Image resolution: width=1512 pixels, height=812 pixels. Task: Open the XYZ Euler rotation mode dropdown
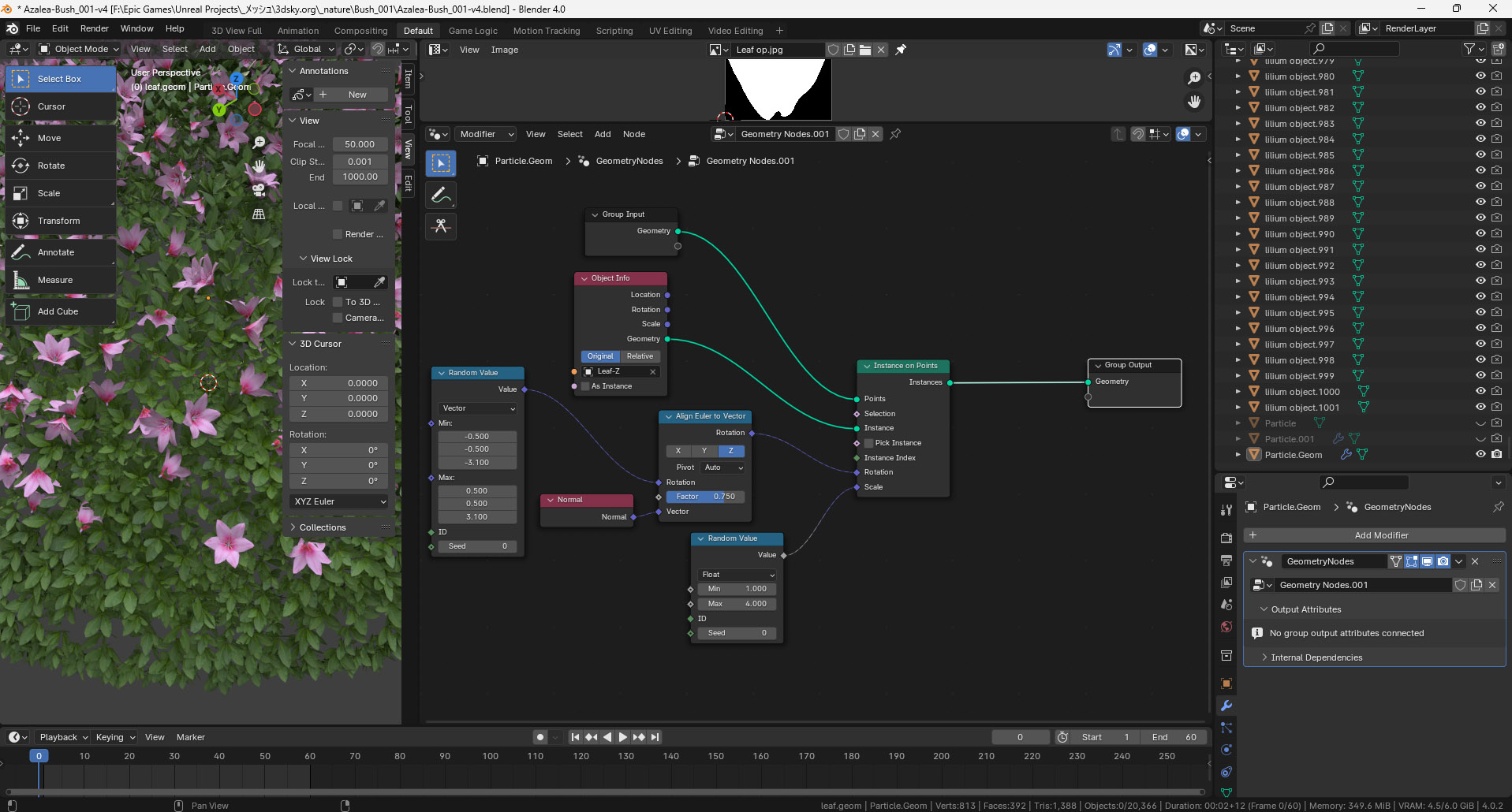click(x=339, y=501)

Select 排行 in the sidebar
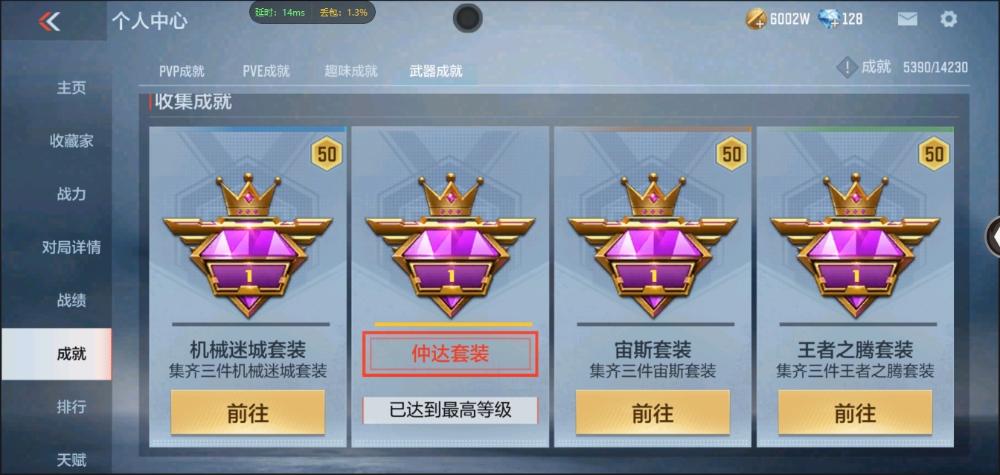pos(71,407)
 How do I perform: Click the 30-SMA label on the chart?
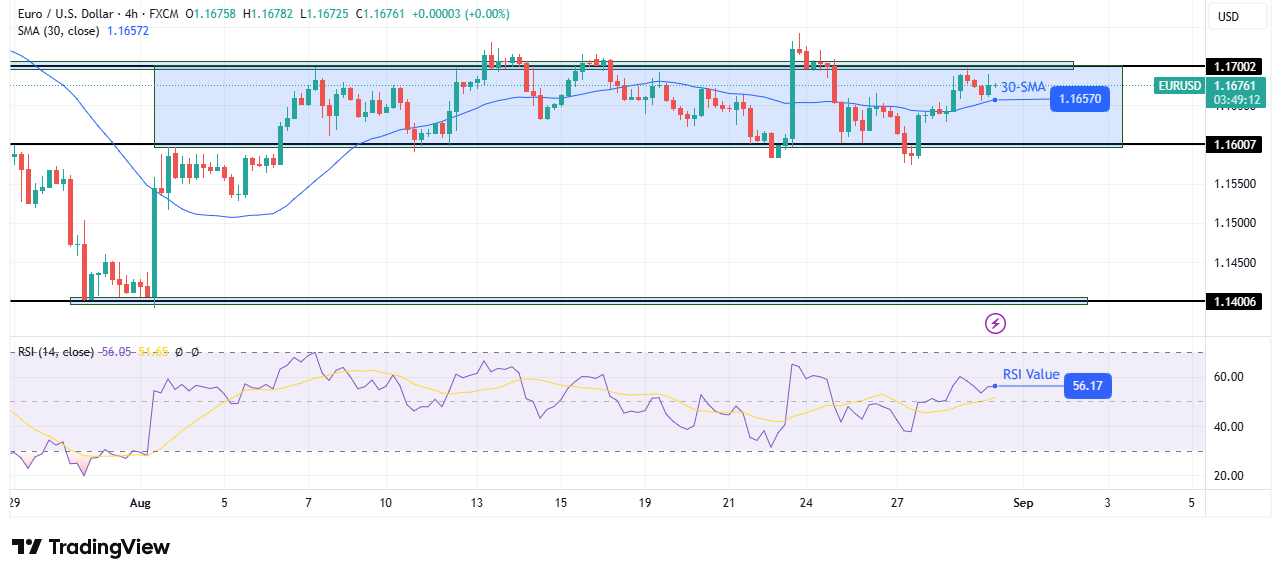1020,85
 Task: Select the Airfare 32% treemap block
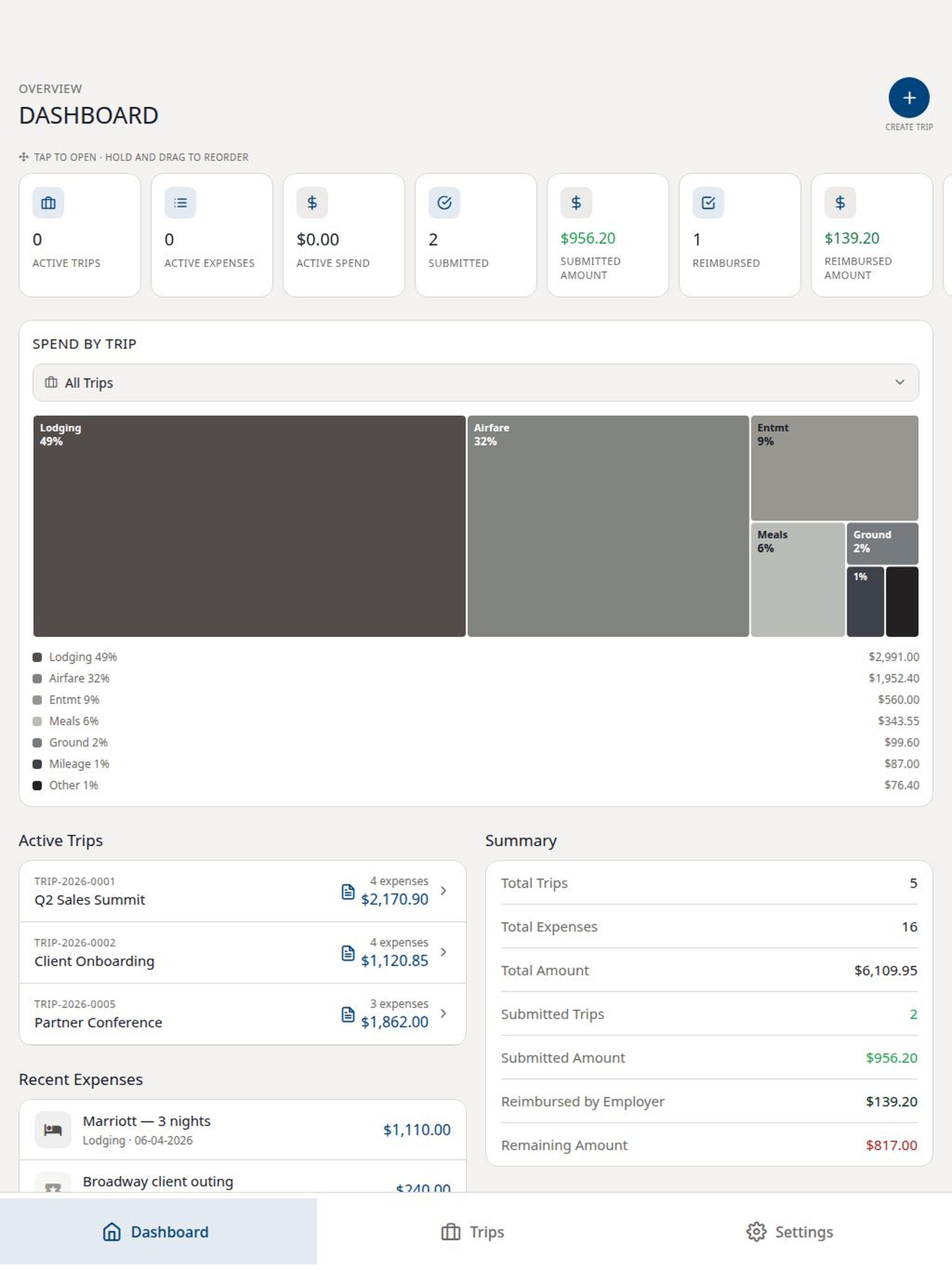tap(608, 526)
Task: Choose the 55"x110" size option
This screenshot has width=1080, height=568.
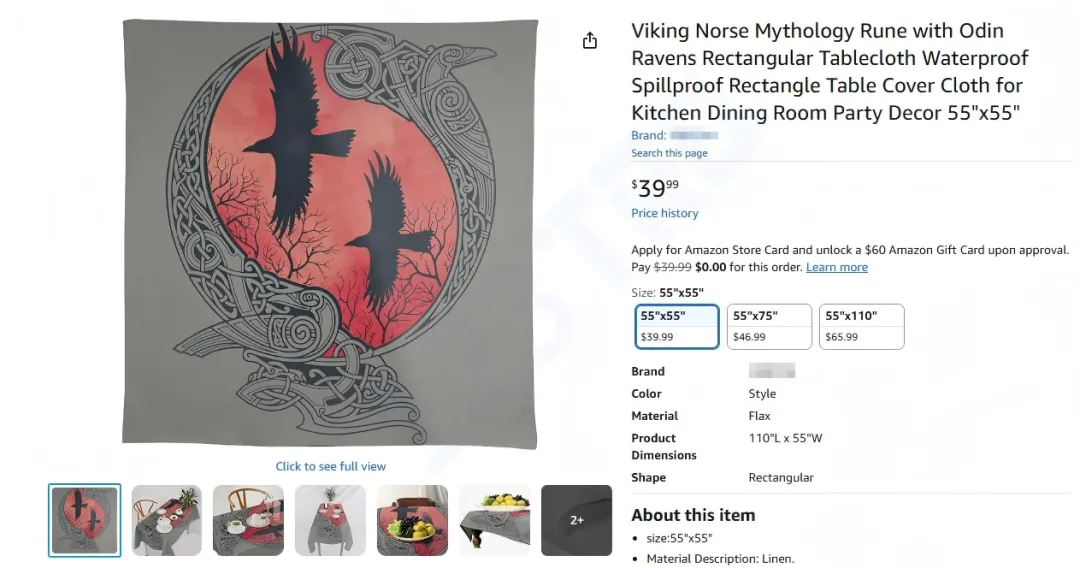Action: (861, 326)
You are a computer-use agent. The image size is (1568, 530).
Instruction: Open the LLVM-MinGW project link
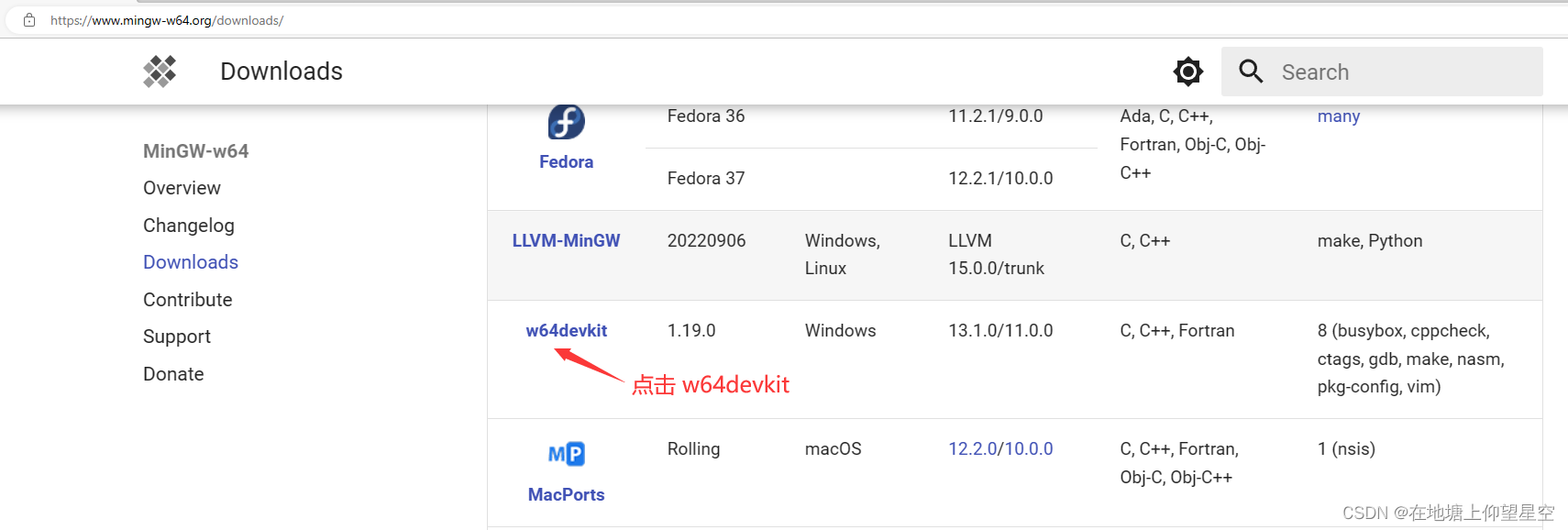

> _YOUR OBJECTIVE_:
The string to find is "size"; copy every line of the listing that has it.

> _EXERCISE OUTPUT_:
Task: Choose the 55"x110" size option
You are a computer-use agent. The image size is (1568, 530).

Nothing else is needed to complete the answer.